Perl's basic open() statement can also be used for
unidirectional interprocess communication by either appending or prepending
a pipe symbol to the second argument to open(). Here's how to
start something up in a child process you intend to write to:
open(SPOOLER, "| cat -v | lpr -h 2>/dev/null")
|| die "can't fork: $!";
local $SIG{PIPE} = sub { die "spooler pipe broke" };
print SPOOLER "stuff\n";
close SPOOLER || die "bad spool: $! $?";
And here's how to start up a child process you intend to read from:
open(STATUS, "netstat -an 2>&1 |")
|| die "can't fork: $!";
while (<STATUS>) {
next if /^(tcp|udp)/;
print;
}
close STATUS || die "bad netstat: $! $?";
If one can be sure that a particular program is a Perl script that is expecting filenames in
@ARGV, the clever programmer can write something like this:
$ program f1 "cmd1|" - f2 "cmd2|" f3 < tmpfile
and irrespective of which shell it's called from, the Perl program will
read from the file f1, the process cmd1, standard input (tmpfile
in this case), the f2 file, the cmd2 command, and finally the f3
file. Pretty nifty, eh?
You might notice that you could use backticks for much the same effect as
opening a pipe for reading:
print grep { !/^(tcp|udp)/ } `netstat -an 2>&1`;
die "bad netstat" if $?;
While this is true on the surface, it's much more efficient to process the
file one line or record at a time because then you don't have to read the
whole thing into memory at once. It also gives you finer control of the
whole process, letting you to kill off the child process early if you'd
like.
Be careful to check both the open() and the
close() return values. If you're writing to a pipe, you should also trap
SIGPIPE. Otherwise, think of what happens when you
start up a pipe to a command that doesn't exist: the open()
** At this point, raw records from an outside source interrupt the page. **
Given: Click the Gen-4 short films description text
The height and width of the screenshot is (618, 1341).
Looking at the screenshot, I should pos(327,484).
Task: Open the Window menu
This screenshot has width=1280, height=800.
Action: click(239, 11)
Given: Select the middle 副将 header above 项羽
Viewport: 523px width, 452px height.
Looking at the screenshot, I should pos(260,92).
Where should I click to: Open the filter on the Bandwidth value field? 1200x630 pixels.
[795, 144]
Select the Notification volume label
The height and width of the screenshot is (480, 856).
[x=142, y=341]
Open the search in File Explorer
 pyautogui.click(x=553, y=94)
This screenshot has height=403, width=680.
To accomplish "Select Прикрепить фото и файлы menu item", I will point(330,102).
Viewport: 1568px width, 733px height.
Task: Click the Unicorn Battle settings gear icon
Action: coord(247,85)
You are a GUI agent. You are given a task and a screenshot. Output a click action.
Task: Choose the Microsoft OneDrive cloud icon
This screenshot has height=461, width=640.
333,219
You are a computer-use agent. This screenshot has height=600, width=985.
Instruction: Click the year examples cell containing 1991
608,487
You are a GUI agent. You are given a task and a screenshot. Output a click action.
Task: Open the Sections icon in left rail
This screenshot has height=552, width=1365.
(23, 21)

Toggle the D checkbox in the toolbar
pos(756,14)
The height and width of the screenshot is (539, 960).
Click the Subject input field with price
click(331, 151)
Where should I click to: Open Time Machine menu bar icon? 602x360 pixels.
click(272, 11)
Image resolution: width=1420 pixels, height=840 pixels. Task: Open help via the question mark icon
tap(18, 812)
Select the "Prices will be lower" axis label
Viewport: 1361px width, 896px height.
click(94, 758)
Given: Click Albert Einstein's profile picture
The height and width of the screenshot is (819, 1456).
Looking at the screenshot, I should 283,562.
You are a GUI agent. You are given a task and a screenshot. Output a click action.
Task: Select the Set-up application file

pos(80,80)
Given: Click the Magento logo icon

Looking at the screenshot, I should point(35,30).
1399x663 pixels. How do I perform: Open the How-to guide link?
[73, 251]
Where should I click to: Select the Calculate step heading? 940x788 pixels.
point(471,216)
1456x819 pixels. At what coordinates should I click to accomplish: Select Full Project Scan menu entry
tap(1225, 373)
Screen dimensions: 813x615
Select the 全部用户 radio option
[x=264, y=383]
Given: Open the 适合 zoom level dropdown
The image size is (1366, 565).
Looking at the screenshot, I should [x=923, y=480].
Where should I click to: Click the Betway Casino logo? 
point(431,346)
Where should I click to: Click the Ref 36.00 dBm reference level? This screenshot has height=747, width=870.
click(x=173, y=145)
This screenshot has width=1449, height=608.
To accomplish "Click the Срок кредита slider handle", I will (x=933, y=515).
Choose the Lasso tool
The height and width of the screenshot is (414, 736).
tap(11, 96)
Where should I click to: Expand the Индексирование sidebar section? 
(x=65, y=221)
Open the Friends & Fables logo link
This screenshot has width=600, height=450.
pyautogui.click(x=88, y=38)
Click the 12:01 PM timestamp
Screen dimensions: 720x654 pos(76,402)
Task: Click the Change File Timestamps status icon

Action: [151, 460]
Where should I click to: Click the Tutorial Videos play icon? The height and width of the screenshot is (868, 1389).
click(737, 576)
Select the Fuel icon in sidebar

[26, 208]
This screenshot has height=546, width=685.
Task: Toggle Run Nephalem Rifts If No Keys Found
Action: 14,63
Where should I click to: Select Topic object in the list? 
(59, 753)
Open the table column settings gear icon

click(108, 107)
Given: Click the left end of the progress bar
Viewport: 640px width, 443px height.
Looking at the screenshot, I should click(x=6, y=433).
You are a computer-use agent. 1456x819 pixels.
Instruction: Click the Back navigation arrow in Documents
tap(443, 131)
will in all likelihood succeed (it only reflects the fork()'s
success), but then your output will fail--spectacularly. Perl can't know
whether the command worked because your command is actually running in a
separate process whose exec() might have failed. Therefore,
while readers of bogus commands return just a quick end of file, writers to
bogus command will trigger a signal they'd better be prepared to handle.
Consider:
open(FH, "|bogus");
print FH "bang\n";
close FH;
Both the main process and the child process share the same
STDIN,
STDOUT and
STDERR filehandles. If both processes try to access them at once, strange things can happen. You may want to close or reopen the filehandles for the child. You can get around this by opening your pipe with open(), but on some systems this means that the child process cannot outlive the parent.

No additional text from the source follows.